Tea used as a beverage, whether hot, cold or in a cocktail, highlights a careful balance of flavors that include “bitter,” due to tannins found in the leaves, which bring out sweetness and dryness, as is the case with wines, noticed on the tongue as astringency. And, of course, tea’s taste depends upon the mineral content and purity of the water used. Warning: High heat and longer steep times mean more tannins, which means more bitterness.
Owner and co-founder of Daily Dose Ben Havn serves tea every day. Customers choose from a menu of 10 teas, including chai and matcha. How does one make a choice when there are so many to be made? “Reds versus whites, IPAs versus Pilsner, dark roast versus light roast,” Havn says, “Just like wine, beer or coffee, in many ways, it becomes trial and error.”

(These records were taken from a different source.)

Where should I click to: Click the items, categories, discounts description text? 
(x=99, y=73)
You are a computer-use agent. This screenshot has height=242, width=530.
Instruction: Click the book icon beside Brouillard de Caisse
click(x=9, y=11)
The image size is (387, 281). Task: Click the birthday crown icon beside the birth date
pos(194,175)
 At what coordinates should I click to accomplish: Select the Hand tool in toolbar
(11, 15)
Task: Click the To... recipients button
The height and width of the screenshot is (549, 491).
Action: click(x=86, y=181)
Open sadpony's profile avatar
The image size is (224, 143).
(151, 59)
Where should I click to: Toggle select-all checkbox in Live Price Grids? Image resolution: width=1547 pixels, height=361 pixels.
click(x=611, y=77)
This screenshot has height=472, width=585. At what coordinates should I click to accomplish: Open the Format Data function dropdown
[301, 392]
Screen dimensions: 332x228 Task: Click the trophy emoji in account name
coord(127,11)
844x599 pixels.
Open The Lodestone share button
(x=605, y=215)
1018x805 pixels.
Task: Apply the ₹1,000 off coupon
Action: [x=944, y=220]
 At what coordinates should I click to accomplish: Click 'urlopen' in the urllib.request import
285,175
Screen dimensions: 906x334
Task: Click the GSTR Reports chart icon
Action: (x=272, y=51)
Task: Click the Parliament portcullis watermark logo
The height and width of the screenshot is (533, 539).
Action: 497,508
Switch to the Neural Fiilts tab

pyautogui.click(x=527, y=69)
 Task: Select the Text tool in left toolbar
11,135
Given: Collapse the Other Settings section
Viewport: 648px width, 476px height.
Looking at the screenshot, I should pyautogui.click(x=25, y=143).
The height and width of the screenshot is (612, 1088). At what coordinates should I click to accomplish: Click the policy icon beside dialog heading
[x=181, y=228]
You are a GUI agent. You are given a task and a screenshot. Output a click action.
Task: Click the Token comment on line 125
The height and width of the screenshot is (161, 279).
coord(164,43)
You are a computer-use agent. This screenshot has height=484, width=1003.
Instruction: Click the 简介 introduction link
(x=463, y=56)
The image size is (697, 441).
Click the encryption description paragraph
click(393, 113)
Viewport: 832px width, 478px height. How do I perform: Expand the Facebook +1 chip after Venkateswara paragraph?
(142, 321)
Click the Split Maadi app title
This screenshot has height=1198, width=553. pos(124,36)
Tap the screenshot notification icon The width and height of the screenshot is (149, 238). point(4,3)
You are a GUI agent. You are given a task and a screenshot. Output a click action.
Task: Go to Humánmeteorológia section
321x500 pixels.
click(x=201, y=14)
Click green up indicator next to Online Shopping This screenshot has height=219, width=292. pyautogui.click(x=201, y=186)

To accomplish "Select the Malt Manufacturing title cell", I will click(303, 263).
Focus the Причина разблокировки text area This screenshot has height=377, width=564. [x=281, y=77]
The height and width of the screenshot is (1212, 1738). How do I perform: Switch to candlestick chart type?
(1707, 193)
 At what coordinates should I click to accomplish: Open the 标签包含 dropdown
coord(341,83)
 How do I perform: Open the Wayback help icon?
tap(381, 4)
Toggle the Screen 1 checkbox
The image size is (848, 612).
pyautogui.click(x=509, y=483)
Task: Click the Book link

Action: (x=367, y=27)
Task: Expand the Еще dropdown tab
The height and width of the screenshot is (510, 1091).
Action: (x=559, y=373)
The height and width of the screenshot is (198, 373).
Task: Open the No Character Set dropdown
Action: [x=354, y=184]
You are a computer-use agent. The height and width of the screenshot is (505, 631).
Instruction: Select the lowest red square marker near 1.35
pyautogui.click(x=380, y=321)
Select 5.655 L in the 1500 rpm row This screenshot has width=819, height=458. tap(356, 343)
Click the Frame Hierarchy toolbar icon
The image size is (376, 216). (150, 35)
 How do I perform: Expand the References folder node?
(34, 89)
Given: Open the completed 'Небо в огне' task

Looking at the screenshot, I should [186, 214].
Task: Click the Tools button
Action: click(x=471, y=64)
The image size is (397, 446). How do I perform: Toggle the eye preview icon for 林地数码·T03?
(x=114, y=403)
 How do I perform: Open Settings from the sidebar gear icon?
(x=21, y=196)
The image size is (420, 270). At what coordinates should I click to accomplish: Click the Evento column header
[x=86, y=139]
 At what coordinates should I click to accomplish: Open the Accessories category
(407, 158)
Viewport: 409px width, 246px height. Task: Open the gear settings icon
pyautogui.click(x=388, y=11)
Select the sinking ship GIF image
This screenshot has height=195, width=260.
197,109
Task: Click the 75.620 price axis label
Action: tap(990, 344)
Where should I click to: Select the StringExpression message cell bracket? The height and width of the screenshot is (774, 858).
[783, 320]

Daily Dose partners exclusively with Rishi Teas and Botanicals to serve organic product that is “direct trade,” meaning that the company has a “long-standing, personal relationships with growers, who cultivate ecologically sustainable gardens in remote locations around the world.”
The buying team travels extensively to taste and select micro-lots grown exclusively for its direct-trade partners. “With the help of Rishi’s experts, we taste tested dozens of teas and pared them down. We knew we wanted to have a couple options in each category of tea without going overboard with choices,” Havn says.
Havn, along with co-owner, Curt Medina, also assures that any decaffeinated teas they serve are that way by nature. “We do not offer chemically decaffeinated teas,” Havn says.
It’s easier to try one of the many tea options when you have some context. Understanding, for instance, that tea falls into four specific categories may mean that when tasting a Darjeeling tea (grown in India), it may taste like any one of the four basic tea types, depending on how it was processed. Or, you might choose an herbal tea with the knowledge that it’s not really a tea at all, but a combination of herbs, flowers and dried fruits.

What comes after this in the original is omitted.